The 2 Investigators found reports of students beaten with broomsticks, whipped with belts, yard sticks, struck with staplers, choked, stomped on and pushed down stairs. One substitute teacher even fractured a student’s neck.

But even more alarming, in the vast majority of cases, teachers found guilty were only given a slap on the wrist.

Of the 568 verified cases, only 24 led to termination. Records show one teacher who quote “battered students for several years” was simply given a “warning” by the Board of Education.

And another student was given “100 licks with a belt.” The abuse was substantiated, but the records show the teacher was not terminated.

Arne Duncan was the Chief of Chicago Public Schools during this time period and when asked, he said, “Any founded allegation where an adult is hitting a child, hitting a student – they’re going to be gone.”

Duncan only managed to fire 24 of the 568 adults that beat students. In the real world, he would be fired. But instead President Obama promoted him to Secretary of Education where he plans “to take the lessons he learned in Chicago with him when he moves to Washington”.

Here’s the bottom line. In the real world, if a private school or day care was found to have staff beating children and knowingly doing nothing about it, the school would go out of business and the criminal teachers tossed in jail for child abuse.

In government schools, people who beat children get a “slap on the wrist”.

Of course there are lots of fine educators in government schools, but we’re looking at systemic problems with the institution as a whole. The incentives for improvement, let alone incentives to not beat children, don’t exist.

So if government schools institutionally don’t care when students are “beaten with broomsticks, whipped with belts, yard sticks, struck with staplers, choked, stomped on and pushed down stairs”, what makes you think they even care about educating?

Government schools have no incentive to improve

Earlier I wrote about how government schools have no incentive to improve quality of education and that’s why we shouldn’t be surprised that their quality is awful. I also proposed that a voucher system would allow competition and choice, resulting in parents getting to choose from a plethora of government schools.
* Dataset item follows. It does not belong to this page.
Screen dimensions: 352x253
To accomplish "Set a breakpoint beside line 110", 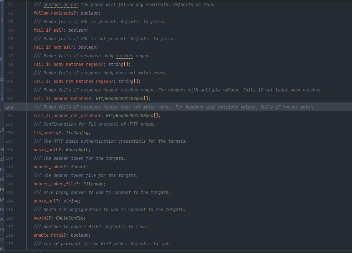I will (x=20, y=167).
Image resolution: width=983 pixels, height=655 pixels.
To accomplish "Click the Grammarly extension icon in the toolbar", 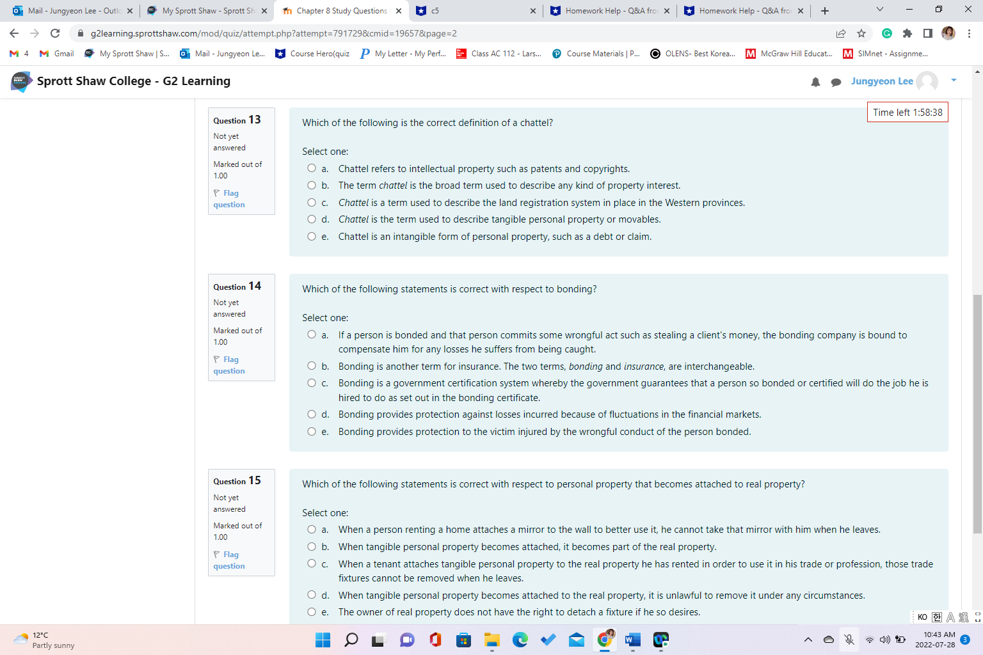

The main argument I heard against vouchers is how handicapped kids are really expensive to educate and the voucher would not be sufficient for them. Well, there’s a simple answer for that: give those kids a larger voucher valued at whatever the actual cost of the government school is.
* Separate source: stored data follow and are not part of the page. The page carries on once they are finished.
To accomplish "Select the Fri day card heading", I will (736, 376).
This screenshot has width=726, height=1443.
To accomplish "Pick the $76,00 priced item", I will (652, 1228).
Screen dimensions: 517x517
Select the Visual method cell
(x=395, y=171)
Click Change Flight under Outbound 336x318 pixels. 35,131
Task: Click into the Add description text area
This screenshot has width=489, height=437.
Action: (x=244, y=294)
I’m positive that someone can provide a better education for handicapped children at the same price point as a bureacracy-laden, government-provided service. In fact, I bet they could provide it for even cheaper.

Another indication of the lack of incentive to improve in government schools, is demonstrated by Obama’s choice for Education Secretary, Arne Duncan:

Duncan, hailed by Obama as a reformer, said he would like to take the lessons he learned in Chicago with him when he moves to Washington. “I’m also eager to apply some of the lessons we have learned here in Chicago to help school districts all across our country,” Duncan said after Obama formally named him to the job in Chicago (source).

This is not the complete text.